Finally, here is my _ipconfig/all _data.



Windows IP Configuration

Host Name: Cameron
Primary DNS Suffix:
Node Type: Hybrid
IP Routing Enabled: Yes
WINS Suffix Search List: Belkin
Ethernet adapter Local Area Connection:

Connection-specific DNS Suffix:
Description: NVIDIA nForce Networking Controller
Physical Address: 00-1A-92-51-CB-80
Dhcp Enabled: Yes
Autoconfiguration Enabled: Yes
Autoconfiguration IP Address: 169.254.246.93
Subnet Mask: 255.255.0.0
Default Gateway:
Ethernet adapter Wireless Network Connection:

Connection-specific DNS Suffix: Belkin
Description: Belkin Wireless G USB Network Adapter
Physical Address: 00-17-3F-50-36-EA
Dhcp Enabled: Yes
Autoconfiguration Enabled: Yes
IP Address: 192.168.2.60
Subnet Mask: 255.255.255.0
Default Gateway: 192.168.2.1
DHCP Server: 192.186.2.1
DNS Servers: 192.168.2.1
Lease Obtained: Saturday, March 12, 2011 5:23:07 PM
Lease Expires: Monday, January 18, 2038 10:14:07 PM
If anyone can give me a solution so that my LAN will automatically be assigned an IP address, Network Configuration Settings so that my Xbox can connect to Xbox Live, or just get my Xbox to magically connect, I would appreciate it. If I have to purchase something than it probably won't be possible for me to fix the problem. PLEASE HELP ME!:4-dontkno:sigh::upset:


----------



## Wand3r3r (Sep 17, 2010)

*Re: LAN can't contact DHCP server*

You can't use the same ip range on the xbox that you have between the router and you.

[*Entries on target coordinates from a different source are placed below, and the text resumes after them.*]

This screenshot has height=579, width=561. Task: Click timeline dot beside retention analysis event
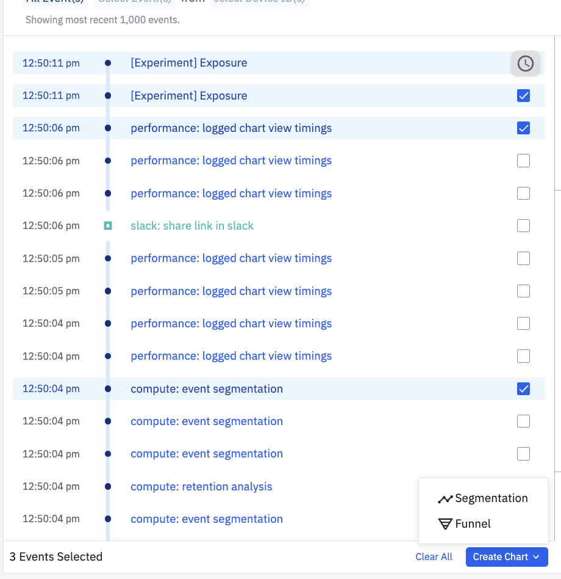108,487
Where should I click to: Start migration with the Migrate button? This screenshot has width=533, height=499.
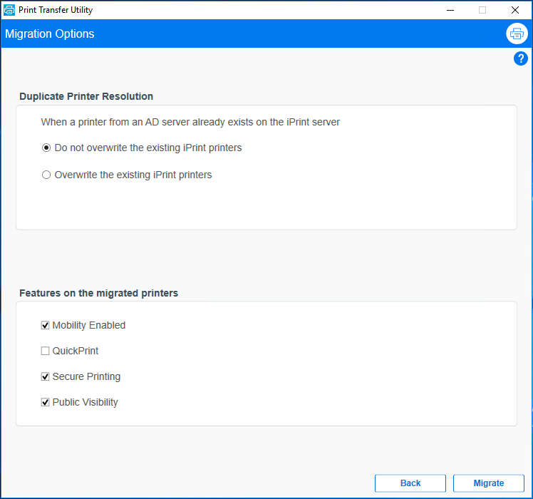coord(489,483)
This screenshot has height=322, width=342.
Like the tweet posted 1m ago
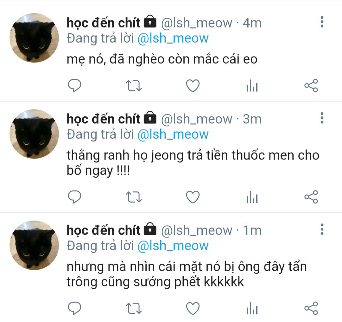pyautogui.click(x=193, y=308)
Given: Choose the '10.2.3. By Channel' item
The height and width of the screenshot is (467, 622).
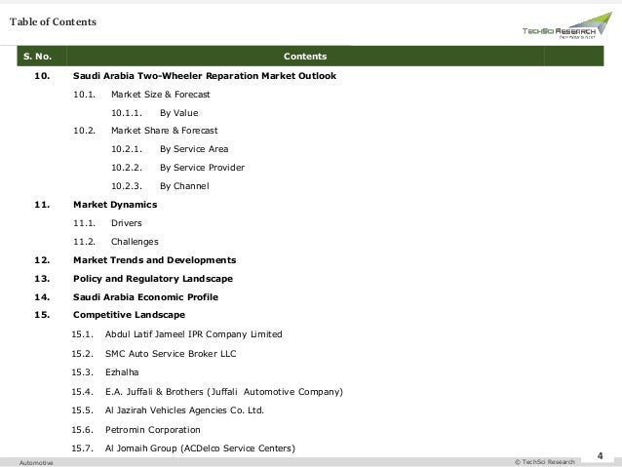Looking at the screenshot, I should click(x=160, y=186).
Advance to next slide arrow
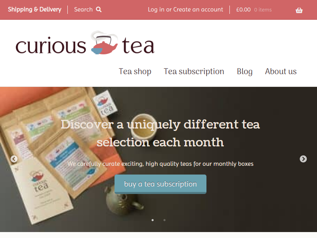317x238 pixels. [x=303, y=159]
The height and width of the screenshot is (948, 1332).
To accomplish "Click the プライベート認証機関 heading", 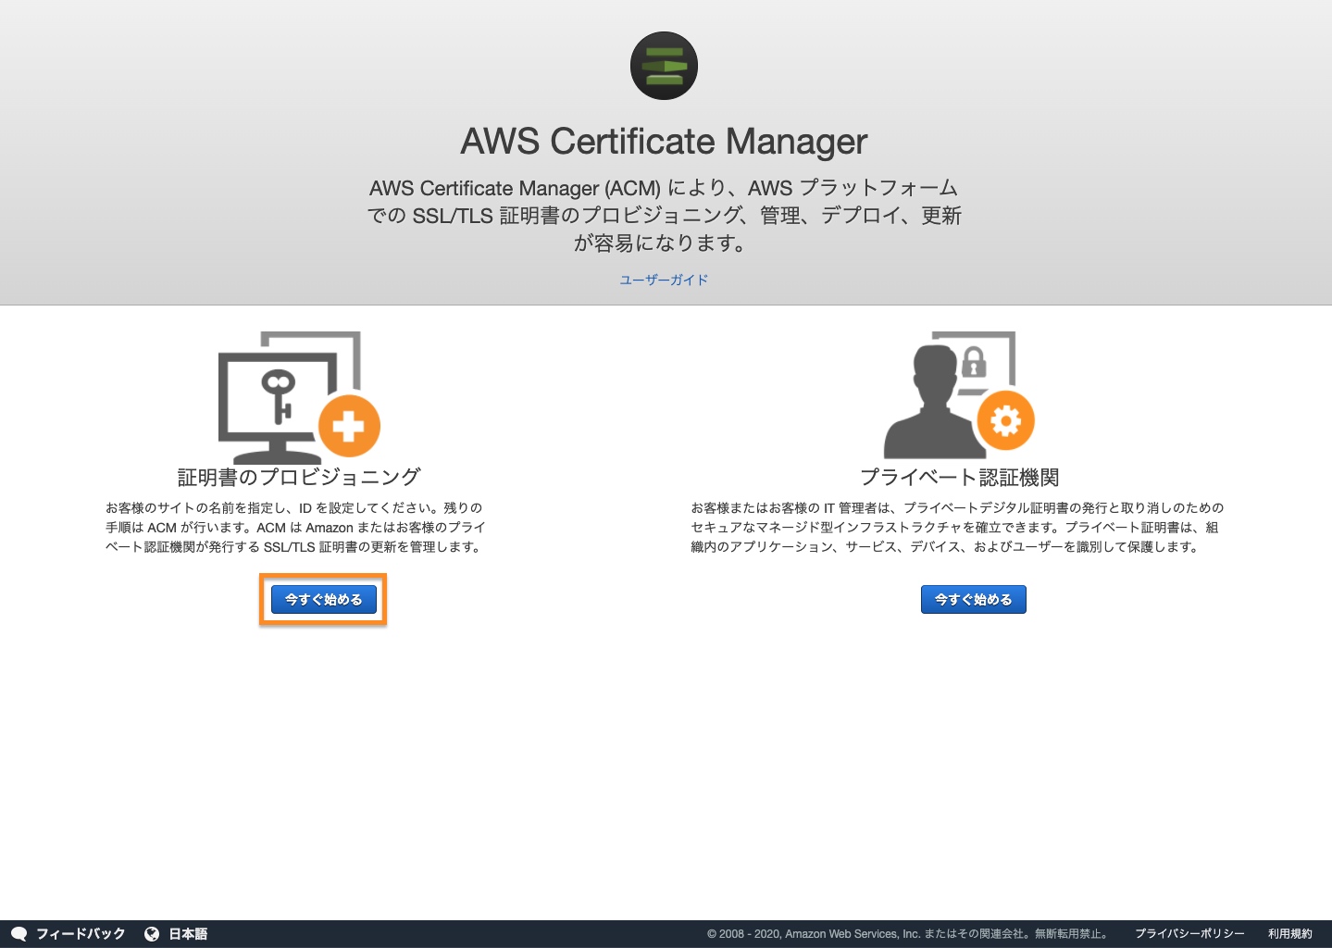I will (x=959, y=477).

Though you have routing set to yes it does not appear that ICS is engaged. I would suggest reinstalling ICS. It should give your wired nic [which is set to obtain ip automatically] 192.168.0.1 and act as a dhcp server for that subnet which means your xbox will bet a 192.168.0.x ip


----------